» To do:
Reproduce each record exactly, leaving nothing out.
Recorded information: Begin
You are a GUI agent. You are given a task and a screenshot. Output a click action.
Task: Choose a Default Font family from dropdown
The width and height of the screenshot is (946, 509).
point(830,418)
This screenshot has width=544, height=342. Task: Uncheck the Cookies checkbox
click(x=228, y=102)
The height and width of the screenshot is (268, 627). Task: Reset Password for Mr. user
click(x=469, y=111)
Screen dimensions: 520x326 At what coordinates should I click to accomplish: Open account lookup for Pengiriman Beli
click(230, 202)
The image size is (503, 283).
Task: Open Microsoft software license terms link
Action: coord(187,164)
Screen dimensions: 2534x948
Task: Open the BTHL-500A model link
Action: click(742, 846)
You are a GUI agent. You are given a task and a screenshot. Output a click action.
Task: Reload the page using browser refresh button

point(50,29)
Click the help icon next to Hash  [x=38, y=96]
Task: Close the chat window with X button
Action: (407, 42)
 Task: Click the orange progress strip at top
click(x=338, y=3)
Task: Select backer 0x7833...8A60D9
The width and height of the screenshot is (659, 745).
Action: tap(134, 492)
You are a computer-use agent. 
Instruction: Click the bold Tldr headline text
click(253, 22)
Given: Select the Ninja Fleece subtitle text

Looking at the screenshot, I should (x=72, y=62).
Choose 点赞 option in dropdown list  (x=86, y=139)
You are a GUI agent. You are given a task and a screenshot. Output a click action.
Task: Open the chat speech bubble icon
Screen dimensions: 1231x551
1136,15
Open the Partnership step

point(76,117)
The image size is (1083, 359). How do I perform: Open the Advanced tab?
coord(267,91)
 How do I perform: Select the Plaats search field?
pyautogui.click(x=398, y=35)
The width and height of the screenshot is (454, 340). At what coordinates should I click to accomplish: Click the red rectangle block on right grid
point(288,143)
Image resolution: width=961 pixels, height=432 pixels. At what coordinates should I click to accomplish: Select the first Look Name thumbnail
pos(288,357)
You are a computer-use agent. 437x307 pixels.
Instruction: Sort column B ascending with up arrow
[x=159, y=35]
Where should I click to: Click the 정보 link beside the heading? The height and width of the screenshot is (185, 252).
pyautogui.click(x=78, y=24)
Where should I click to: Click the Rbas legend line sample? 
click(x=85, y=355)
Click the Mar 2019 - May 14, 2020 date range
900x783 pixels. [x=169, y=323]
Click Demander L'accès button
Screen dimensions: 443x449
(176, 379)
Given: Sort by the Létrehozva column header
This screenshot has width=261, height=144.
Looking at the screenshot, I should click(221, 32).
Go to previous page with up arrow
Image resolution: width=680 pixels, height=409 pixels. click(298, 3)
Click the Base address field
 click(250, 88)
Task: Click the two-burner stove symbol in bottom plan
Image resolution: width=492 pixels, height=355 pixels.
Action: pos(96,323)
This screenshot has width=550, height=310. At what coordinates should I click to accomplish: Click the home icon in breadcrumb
Recorded information: End
» Exercise result:
You are a GUI agent. You are given a task and a screenshot. Output a click action.
Task: Choose a Default Font family from dropdown
The width and height of the screenshot is (946, 509).
point(830,418)
This screenshot has width=544, height=342. Task: Uncheck the Cookies checkbox
click(x=228, y=102)
The height and width of the screenshot is (268, 627). Task: Reset Password for Mr. user
click(x=469, y=111)
Screen dimensions: 520x326 At what coordinates should I click to accomplish: Open account lookup for Pengiriman Beli
click(230, 202)
The image size is (503, 283).
Task: Open Microsoft software license terms link
Action: coord(187,164)
Screen dimensions: 2534x948
Task: Open the BTHL-500A model link
Action: click(742, 846)
You are a GUI agent. You are given a task and a screenshot. Output a click action.
Task: Reload the page using browser refresh button

point(50,29)
Click the help icon next to Hash  [x=38, y=96]
Task: Close the chat window with X button
Action: (407, 42)
 Task: Click the orange progress strip at top
click(x=338, y=3)
Task: Select backer 0x7833...8A60D9
The width and height of the screenshot is (659, 745).
Action: tap(134, 492)
You are a computer-use agent. 
Instruction: Click the bold Tldr headline text
click(253, 22)
Given: Select the Ninja Fleece subtitle text

Looking at the screenshot, I should (x=72, y=62).
Choose 点赞 option in dropdown list  (x=86, y=139)
You are a GUI agent. You are given a task and a screenshot. Output a click action.
Task: Open the chat speech bubble icon
Screen dimensions: 1231x551
1136,15
Open the Partnership step

point(76,117)
The image size is (1083, 359). How do I perform: Open the Advanced tab?
coord(267,91)
 How do I perform: Select the Plaats search field?
pyautogui.click(x=398, y=35)
The width and height of the screenshot is (454, 340). At what coordinates should I click to accomplish: Click the red rectangle block on right grid
point(288,143)
Image resolution: width=961 pixels, height=432 pixels. At what coordinates should I click to accomplish: Select the first Look Name thumbnail
pos(288,357)
You are a computer-use agent. 437x307 pixels.
Instruction: Sort column B ascending with up arrow
[x=159, y=35]
Where should I click to: Click the 정보 link beside the heading? The height and width of the screenshot is (185, 252).
pyautogui.click(x=78, y=24)
Where should I click to: Click the Rbas legend line sample? 
click(x=85, y=355)
Click the Mar 2019 - May 14, 2020 date range
900x783 pixels. [x=169, y=323]
Click Demander L'accès button
Screen dimensions: 443x449
(176, 379)
Given: Sort by the Létrehozva column header
This screenshot has width=261, height=144.
Looking at the screenshot, I should click(221, 32).
Go to previous page with up arrow
Image resolution: width=680 pixels, height=409 pixels. click(298, 3)
Click the Base address field
 click(250, 88)
Task: Click the two-burner stove symbol in bottom plan
Image resolution: width=492 pixels, height=355 pixels.
Action: pos(96,323)
This screenshot has width=550, height=310. At what coordinates should I click to accomplish: Click the home icon in breadcrumb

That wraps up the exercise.